The Brand Design Well
When you apply the design process both deeply and broadly, you can create brand experiences that turn customers into believers.
The trick is to do what Shakespeare did in creating his plays. By designing entertainment products that worked on multiple levels, he was able to increase not only the number of customers but also their satisfaction, so they came back again and again.
Here’s a diagram called the design well that will help your visualize how your company is understood by its various audiences.
The top of the design well visualizes your company as a set of concentric rings. It starts with vision at the core of the company and ripples outward through identity, culture, products, and brand – the place where your company touches customers. Each of these rings presents a design challenge, and it’s important to design a clear alignment from the inside to the outside. If there’s a disconnect between vision and brand, for example, your brand will be seen as muddled, inauthentic, or even suspect.
Alignment across the top of the well can be addressed through an organizational understanding of brand, plus the structures and processes needed to enable it. The side of the design well shows the range of levels at which your audience can encounter your company. The shallowest level, at the top, is perception – the surface of human experience, including what we see, hear, touch, smell, and taste.
The next level down is reason, the logical processes we use to make sense of products, services, companies, and communications. Going deeper into the well we find emotion, the feelings that drive many of our decisions, including those that are hidden beneath our reason.
Below the level of emotion is resonance, which gives us the intuition that a relationship with a given company, product, or offer is “right” for us. At the deepest part of the well is ideology, the tribal connection we feel with a brand – the deep knowledge that we “belong” to a company or brand.

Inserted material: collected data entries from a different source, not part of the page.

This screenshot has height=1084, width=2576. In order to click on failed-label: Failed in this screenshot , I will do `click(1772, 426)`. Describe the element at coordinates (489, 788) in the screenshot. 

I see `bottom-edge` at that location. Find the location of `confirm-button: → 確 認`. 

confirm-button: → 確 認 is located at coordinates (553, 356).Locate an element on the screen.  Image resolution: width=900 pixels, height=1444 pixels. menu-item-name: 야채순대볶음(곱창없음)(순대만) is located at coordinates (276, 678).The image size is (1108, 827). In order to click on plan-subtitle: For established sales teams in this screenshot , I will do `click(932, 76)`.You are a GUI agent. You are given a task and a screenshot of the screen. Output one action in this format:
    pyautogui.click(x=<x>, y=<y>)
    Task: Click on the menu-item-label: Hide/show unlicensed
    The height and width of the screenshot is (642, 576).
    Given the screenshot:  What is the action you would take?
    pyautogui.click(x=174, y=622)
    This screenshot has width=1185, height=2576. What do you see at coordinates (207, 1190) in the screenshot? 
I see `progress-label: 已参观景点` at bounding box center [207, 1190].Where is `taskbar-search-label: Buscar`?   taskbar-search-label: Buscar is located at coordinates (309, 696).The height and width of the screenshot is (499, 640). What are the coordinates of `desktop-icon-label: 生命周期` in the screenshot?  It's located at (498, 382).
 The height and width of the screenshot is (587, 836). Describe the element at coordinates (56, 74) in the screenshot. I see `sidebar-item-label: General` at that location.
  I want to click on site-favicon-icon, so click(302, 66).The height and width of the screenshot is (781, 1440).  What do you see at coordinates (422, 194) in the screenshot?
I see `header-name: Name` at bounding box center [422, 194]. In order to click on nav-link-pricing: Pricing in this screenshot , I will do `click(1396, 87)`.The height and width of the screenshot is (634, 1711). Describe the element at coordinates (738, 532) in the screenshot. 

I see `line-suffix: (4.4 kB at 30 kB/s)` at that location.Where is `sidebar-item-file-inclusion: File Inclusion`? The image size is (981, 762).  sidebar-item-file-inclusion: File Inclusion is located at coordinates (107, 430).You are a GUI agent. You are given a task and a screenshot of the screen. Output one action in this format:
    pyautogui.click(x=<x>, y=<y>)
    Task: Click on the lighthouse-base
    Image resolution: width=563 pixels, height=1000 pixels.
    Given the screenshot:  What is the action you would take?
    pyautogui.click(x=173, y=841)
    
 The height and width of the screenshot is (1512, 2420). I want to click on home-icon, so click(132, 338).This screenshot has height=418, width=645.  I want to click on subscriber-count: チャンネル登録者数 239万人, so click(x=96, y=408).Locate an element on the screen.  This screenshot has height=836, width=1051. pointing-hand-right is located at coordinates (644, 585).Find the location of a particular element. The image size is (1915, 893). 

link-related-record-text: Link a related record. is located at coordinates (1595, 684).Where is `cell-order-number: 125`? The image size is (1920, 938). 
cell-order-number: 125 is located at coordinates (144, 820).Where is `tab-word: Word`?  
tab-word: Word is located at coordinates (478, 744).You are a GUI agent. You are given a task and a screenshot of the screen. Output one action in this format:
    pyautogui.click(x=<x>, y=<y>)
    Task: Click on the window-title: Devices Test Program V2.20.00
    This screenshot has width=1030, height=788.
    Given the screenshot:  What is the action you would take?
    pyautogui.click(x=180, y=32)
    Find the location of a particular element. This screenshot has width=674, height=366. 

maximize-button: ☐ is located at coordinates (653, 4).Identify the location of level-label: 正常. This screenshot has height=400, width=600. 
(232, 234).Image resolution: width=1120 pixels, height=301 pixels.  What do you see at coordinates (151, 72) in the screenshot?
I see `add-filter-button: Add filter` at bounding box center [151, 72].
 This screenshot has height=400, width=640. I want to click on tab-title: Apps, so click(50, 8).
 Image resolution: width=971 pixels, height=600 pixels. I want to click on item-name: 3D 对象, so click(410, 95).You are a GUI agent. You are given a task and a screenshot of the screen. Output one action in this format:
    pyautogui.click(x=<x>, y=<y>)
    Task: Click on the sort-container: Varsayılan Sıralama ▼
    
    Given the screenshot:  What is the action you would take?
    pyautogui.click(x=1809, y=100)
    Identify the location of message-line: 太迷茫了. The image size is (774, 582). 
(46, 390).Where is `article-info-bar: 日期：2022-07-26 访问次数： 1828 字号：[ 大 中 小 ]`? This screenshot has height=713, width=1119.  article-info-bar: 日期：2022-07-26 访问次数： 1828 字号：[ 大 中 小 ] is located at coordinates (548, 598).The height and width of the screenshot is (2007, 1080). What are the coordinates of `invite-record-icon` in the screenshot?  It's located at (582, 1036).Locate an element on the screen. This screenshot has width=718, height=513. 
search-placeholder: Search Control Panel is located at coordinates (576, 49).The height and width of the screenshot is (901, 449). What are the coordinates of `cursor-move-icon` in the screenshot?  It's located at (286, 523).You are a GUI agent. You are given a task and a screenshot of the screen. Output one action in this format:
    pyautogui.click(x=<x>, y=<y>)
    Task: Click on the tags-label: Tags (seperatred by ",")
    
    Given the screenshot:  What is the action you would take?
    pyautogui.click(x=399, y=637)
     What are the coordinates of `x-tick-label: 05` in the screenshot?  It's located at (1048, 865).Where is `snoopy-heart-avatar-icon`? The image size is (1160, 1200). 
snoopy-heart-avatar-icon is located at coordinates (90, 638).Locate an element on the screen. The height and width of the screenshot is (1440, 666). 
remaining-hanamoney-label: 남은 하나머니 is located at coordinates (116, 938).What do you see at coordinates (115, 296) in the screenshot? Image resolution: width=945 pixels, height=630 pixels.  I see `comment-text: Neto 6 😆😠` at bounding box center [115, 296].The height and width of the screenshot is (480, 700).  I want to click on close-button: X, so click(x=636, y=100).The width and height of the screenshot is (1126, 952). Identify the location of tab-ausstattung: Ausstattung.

When you touch people at more than one level, you not only deepen their experience, but you reach a wider audience, since people vary in their sensitivity to each type of experience. Designing deeply cannot be achieved through organization mandate. It can only come through the personal mastery of the designers doing the work. While Shakespeare was a great collaborator, it was his personal vision and skill that gave his plays – and his business – the richness and authenticity that created a legend.